This is a very classical problem. I have a boat traveling north across a $1$km wide river at a velocity of $1.5$km/h and the current downstream (west) is $0.8$km/h. Then the resultant velocity is of magnitude $1.7$km/h and direction N$28.07$E. I am asked to find how far downstream the boat will drift before reaching the other side. I got two solutions with different answers, which one is wrong and why?
If I use the distance formula: $$t=\frac{d}{v}=\frac{1}{1.5}=\frac{2}{3} \rightarrow d = v*t=0.8*\frac{2}{3}=0.53$$ so it will be $0.53$km downstrean.
But using trig functions (as in here): $$\tan(28.07)=\frac{1}{d} \rightarrow d=1.87$$ I get $1.87$km. What's going on?
Your first method gives the correct answer. However, you used the variables $d$ and $v$ in two different ways.
Let $d_n$ denote the distance the boat travels northward; let $d_w$ denote the distance the boat travels towards the west due to the river's current; let $v_n$ denote the boat's speed toward the north; let $v_c$ denote the speed of the current toward the west. Then the time it takes for the boat to cross the river is $$t = \frac{d_n}{v_n} = \frac{1~\text{km}}{1.5~\frac{\text{km}}{\text{h}}} = \frac{2}{3}~\text{h}$$ The distance the boat travels downstream is $$d_w = v_ct = \left(0.8~\frac{\text{km}}{\text{h}}\right)\left(\frac{2}{3}~\text{h}\right) \approx 0.53~\text{km}$$
As for your second method, you worked out the magnitude of the resultant velocity correctly.
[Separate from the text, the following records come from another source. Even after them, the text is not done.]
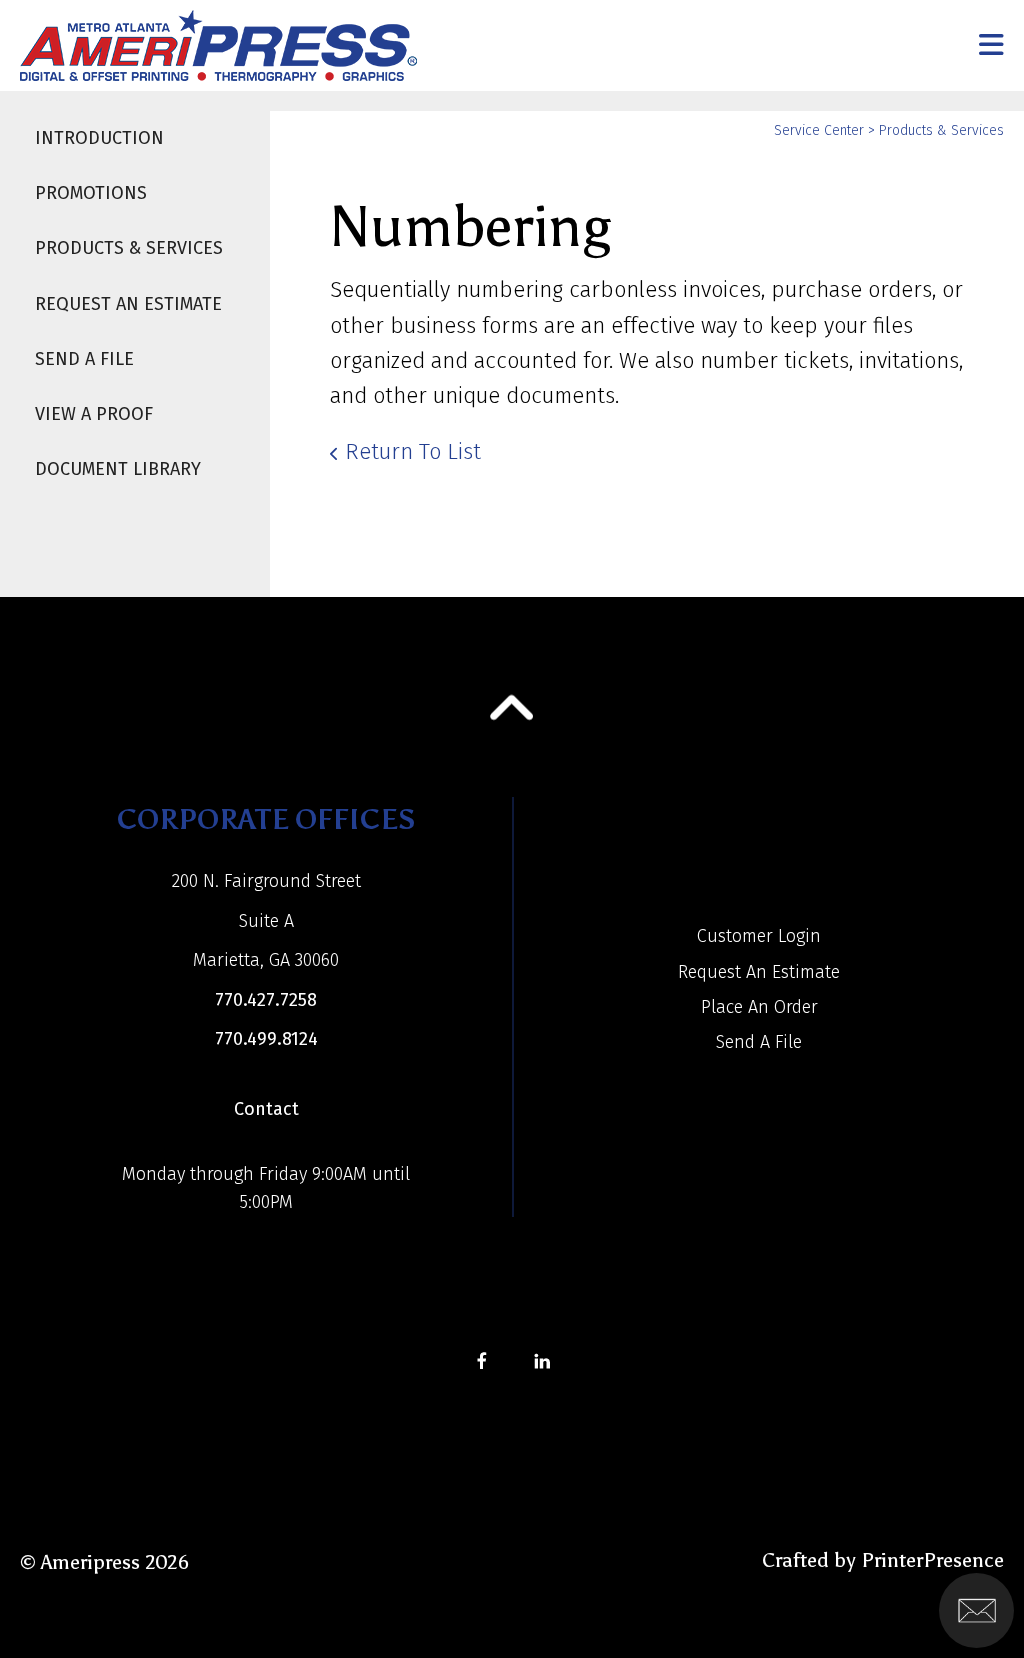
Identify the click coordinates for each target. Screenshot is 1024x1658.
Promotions (91, 193)
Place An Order (759, 1007)
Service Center (819, 130)
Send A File (84, 359)
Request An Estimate (128, 304)
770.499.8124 (266, 1039)
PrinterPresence (932, 1560)
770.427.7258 (266, 1000)
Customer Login (759, 936)
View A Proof (94, 414)
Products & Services (129, 248)
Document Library (118, 469)
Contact (266, 1109)
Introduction (99, 138)
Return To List (413, 451)
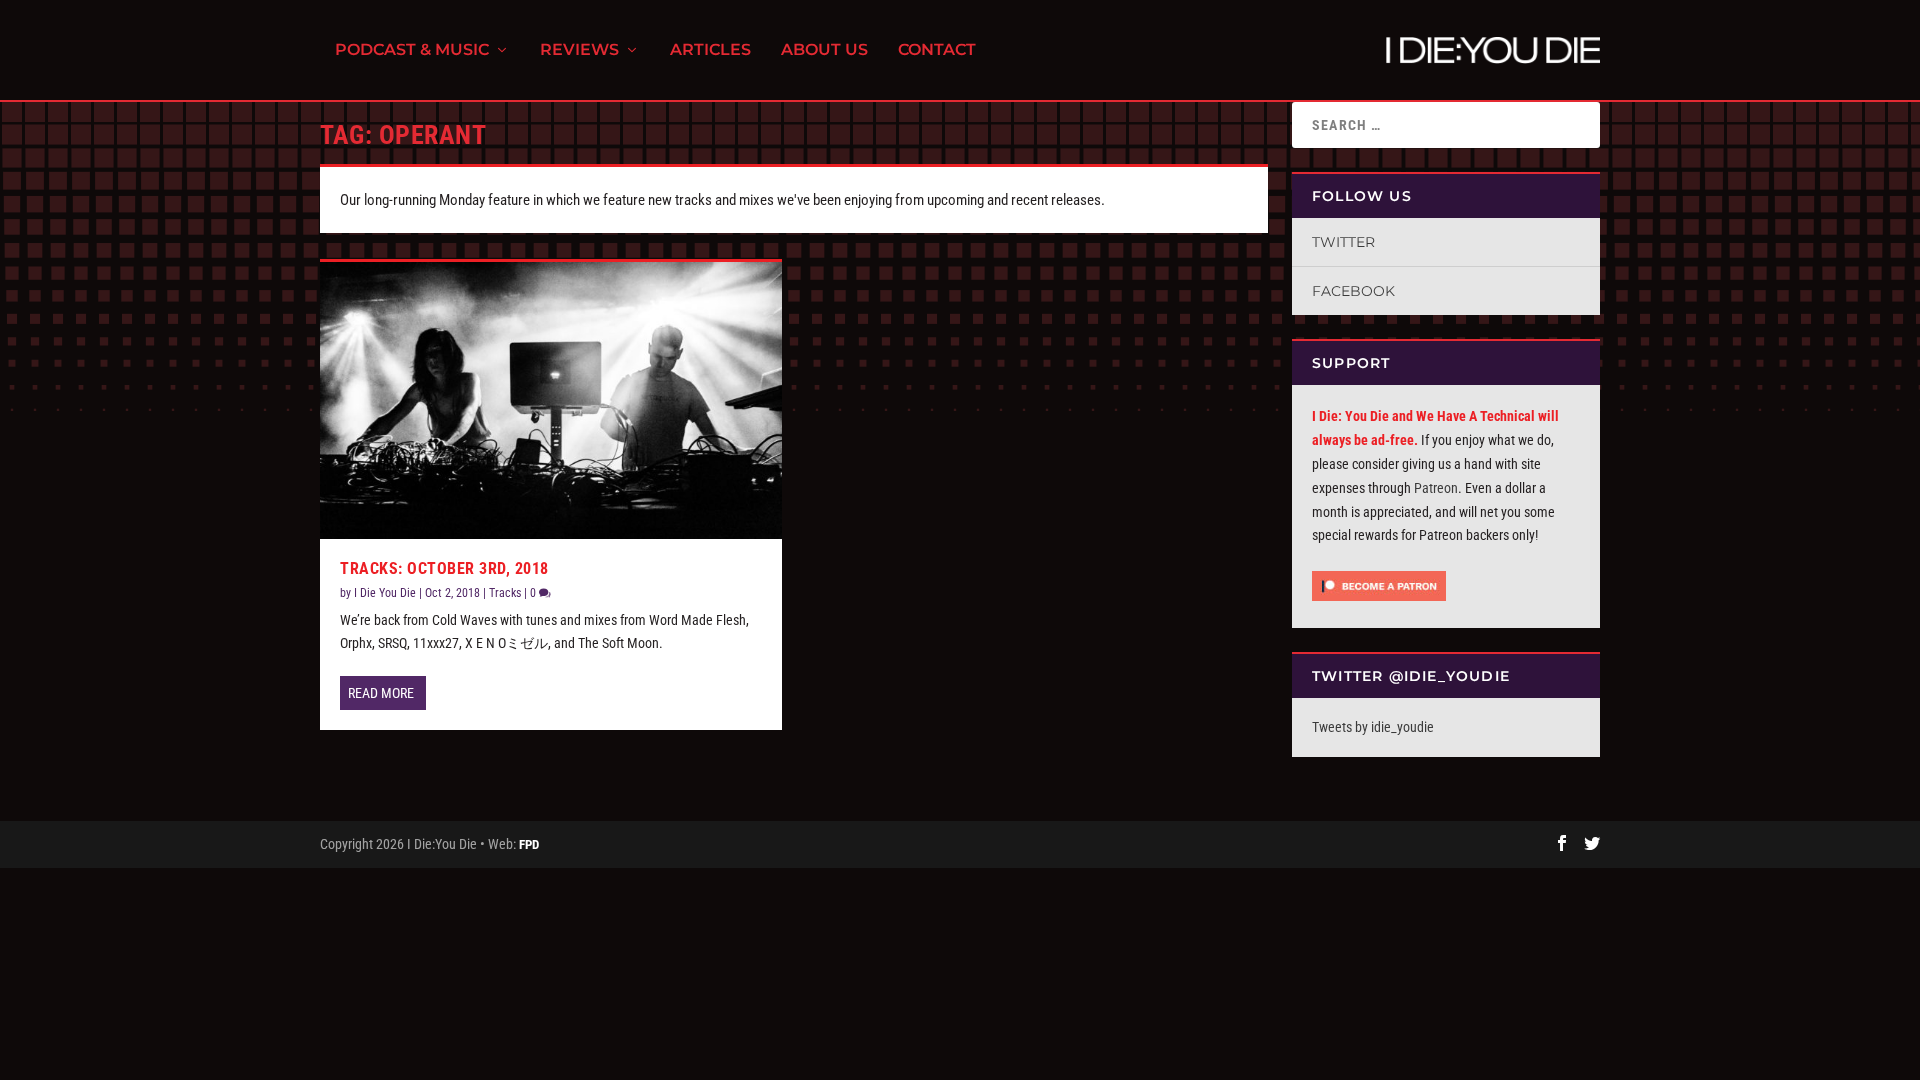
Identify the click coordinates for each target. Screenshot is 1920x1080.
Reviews (579, 50)
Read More (381, 693)
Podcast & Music (412, 50)
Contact (937, 50)
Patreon (1436, 488)
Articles (710, 50)
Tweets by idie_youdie (1373, 727)
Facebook (1353, 291)
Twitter (1343, 242)
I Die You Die (385, 593)
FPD (529, 844)
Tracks (505, 593)
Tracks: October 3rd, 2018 (444, 568)
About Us (824, 50)
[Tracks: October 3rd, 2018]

However, since the current carries the boat downstream, it will be diverted towards the west, as shown in the diagram.
$$\tan\theta = \frac{0.8~\frac{\text{km}}{\text{h}}}{1.5~\frac{\text{km}}{\text{h}}} = \frac{8}{15}$$ Hence, $$\theta = \arctan\left(\frac{8}{15}\right) \approx 28.07^\circ$$ so the direction of the boat is $\approx 28.07^\circ$ west of north.
Let $d_n$ denote the distance the boat travels northward; let $d_w$ denote the distance the boat travels towards the west due to the river's current.
Since the boat travels $1~\text{km}$ northward as it crosses the river, the distance it drifts downstream is $$d_w = d_n\tan\theta = 1~\text{km}\left(\frac{8}{15}\right) \approx 0.53~\text{km}$$